■ **What is being asked**
Write out the listing below exactly, beginning at its first line and ending with the line that contains "The width and height of the screenshot is (1400, 500).".

■ **Entries shown**
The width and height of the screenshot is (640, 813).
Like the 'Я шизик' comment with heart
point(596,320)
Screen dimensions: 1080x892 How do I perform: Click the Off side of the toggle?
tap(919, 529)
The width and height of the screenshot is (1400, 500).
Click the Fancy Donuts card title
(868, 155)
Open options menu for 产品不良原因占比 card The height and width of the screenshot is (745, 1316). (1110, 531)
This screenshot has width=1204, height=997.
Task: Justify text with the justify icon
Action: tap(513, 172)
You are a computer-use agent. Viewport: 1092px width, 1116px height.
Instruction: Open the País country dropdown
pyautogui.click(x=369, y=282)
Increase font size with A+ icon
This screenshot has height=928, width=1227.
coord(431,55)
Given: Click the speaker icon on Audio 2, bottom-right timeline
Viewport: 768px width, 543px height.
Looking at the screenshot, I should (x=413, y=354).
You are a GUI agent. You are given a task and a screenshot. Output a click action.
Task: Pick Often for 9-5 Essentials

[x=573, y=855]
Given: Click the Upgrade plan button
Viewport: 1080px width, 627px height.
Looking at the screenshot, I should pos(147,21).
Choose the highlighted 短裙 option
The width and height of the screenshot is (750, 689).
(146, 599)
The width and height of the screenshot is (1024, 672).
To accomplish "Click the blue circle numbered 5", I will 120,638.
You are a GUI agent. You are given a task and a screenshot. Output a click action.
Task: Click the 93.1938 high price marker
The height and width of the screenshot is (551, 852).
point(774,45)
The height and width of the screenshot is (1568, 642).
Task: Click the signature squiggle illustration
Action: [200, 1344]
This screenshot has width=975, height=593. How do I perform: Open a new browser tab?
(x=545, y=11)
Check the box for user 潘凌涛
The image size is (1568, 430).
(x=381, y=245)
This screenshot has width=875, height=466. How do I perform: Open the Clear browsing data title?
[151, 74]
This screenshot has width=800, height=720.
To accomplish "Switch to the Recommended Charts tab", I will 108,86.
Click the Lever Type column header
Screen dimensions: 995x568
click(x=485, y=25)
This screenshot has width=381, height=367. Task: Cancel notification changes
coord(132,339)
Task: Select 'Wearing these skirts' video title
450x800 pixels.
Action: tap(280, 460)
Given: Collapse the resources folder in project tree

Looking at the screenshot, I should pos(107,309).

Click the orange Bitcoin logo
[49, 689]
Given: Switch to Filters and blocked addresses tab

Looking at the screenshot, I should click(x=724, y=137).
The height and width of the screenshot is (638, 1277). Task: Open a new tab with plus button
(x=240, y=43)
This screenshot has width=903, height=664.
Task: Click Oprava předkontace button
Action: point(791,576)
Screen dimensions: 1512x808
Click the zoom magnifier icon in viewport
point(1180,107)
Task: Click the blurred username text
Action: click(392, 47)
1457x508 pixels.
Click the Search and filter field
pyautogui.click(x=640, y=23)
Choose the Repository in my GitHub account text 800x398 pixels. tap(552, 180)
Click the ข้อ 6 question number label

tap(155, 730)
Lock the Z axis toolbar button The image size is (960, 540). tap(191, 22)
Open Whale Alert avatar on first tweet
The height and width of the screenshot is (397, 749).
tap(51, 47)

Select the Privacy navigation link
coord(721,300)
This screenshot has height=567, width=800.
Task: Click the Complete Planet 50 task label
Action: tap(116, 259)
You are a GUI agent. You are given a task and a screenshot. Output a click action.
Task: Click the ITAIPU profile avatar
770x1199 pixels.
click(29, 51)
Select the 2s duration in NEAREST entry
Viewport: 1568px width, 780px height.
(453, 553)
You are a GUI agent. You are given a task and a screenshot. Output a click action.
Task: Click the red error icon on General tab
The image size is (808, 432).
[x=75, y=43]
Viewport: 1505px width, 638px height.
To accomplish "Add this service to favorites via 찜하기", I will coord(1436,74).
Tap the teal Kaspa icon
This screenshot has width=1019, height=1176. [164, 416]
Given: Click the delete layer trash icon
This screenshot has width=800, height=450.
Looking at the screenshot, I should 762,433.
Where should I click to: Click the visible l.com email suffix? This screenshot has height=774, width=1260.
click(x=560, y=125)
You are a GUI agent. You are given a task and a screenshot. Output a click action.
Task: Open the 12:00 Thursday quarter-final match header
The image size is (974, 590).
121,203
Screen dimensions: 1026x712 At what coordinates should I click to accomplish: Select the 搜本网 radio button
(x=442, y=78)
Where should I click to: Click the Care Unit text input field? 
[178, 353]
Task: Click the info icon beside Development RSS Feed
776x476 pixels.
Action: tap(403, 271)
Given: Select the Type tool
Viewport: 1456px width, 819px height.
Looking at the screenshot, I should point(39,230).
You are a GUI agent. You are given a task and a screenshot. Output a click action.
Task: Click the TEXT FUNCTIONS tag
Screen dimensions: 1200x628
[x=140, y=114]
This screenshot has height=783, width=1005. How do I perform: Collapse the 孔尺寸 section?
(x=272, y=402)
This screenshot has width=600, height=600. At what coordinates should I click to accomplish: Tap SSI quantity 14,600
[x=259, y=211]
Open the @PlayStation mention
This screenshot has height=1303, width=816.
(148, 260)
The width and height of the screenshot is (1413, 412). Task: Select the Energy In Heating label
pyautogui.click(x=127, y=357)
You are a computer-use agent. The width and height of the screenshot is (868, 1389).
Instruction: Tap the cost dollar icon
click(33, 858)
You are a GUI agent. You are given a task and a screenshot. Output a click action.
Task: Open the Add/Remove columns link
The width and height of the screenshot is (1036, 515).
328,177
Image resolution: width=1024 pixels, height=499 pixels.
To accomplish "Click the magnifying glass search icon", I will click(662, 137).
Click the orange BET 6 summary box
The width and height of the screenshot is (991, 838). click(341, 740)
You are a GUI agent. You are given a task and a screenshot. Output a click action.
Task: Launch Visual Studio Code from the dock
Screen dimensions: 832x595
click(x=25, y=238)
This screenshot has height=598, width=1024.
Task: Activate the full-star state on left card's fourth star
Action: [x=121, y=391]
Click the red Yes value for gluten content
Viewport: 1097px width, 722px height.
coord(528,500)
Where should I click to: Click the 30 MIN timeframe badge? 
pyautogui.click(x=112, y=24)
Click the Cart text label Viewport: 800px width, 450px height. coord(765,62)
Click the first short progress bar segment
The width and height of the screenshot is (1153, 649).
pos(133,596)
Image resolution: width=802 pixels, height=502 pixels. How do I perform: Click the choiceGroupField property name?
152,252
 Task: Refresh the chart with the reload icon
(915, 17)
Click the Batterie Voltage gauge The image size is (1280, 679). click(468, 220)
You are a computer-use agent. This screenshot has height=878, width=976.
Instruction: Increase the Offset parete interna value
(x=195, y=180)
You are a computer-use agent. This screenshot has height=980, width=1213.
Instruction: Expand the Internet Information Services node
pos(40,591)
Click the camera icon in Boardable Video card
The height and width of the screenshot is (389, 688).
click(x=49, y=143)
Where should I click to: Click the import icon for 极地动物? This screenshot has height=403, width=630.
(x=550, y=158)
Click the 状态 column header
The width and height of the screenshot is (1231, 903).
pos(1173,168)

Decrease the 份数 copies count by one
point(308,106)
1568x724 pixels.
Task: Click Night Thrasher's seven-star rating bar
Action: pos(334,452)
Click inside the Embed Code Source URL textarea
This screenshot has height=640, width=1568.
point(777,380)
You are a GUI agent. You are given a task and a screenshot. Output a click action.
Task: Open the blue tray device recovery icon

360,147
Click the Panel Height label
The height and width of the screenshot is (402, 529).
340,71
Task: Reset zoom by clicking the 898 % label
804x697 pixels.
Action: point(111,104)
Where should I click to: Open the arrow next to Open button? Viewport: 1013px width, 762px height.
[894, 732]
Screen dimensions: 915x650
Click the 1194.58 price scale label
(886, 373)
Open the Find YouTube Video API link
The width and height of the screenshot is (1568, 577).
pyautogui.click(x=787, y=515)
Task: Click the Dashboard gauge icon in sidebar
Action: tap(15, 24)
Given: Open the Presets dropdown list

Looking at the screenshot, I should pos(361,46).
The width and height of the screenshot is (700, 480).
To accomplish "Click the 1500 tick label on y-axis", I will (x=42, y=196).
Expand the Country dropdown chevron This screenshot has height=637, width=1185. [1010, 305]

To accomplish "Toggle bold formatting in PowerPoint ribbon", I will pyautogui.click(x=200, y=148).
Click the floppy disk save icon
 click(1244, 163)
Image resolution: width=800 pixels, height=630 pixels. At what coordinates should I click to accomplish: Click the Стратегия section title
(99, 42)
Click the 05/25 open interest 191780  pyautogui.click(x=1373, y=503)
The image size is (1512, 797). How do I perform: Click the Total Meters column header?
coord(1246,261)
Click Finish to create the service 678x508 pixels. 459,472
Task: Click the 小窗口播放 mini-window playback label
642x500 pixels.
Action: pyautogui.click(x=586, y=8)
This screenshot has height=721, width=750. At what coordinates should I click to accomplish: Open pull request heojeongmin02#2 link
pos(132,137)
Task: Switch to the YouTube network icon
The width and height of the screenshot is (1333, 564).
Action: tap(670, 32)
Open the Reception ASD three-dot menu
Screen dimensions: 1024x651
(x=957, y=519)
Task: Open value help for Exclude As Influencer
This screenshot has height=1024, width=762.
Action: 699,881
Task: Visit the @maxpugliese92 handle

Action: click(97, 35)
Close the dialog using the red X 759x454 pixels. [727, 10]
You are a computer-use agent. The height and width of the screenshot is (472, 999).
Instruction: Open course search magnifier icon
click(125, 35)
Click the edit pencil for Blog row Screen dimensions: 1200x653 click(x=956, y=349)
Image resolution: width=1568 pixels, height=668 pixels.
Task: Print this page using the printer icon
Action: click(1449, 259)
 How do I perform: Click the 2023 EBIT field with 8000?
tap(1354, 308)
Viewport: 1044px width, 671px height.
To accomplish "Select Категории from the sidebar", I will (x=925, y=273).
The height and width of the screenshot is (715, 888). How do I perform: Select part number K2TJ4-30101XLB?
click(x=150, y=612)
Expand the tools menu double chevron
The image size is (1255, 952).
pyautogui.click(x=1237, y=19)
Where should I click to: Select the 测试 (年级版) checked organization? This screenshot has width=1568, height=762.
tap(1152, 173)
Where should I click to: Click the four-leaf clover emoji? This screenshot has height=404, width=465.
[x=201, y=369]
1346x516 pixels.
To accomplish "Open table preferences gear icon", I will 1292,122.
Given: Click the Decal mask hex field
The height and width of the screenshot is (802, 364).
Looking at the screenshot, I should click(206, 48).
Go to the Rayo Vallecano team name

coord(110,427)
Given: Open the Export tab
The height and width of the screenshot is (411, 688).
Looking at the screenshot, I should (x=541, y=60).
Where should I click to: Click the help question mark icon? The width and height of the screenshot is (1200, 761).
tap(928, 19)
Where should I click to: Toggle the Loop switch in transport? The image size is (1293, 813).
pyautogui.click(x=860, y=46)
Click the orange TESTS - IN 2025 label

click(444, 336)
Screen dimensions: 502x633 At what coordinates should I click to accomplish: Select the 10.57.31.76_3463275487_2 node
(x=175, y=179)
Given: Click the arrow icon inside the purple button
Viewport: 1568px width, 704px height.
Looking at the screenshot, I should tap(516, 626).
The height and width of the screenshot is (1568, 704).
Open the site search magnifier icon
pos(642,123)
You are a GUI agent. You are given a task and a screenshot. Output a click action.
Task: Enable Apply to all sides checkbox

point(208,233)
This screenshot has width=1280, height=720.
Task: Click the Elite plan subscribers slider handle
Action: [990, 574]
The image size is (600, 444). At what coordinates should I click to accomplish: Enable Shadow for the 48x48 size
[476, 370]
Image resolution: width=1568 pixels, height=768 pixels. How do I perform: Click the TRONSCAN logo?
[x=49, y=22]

■ **Response box**
The width and height of the screenshot is (640, 813).
Like the 'Я шизик' comment with heart
point(596,320)
Screen dimensions: 1080x892 How do I perform: Click the Off side of the toggle?
tap(919, 529)
The width and height of the screenshot is (1400, 500).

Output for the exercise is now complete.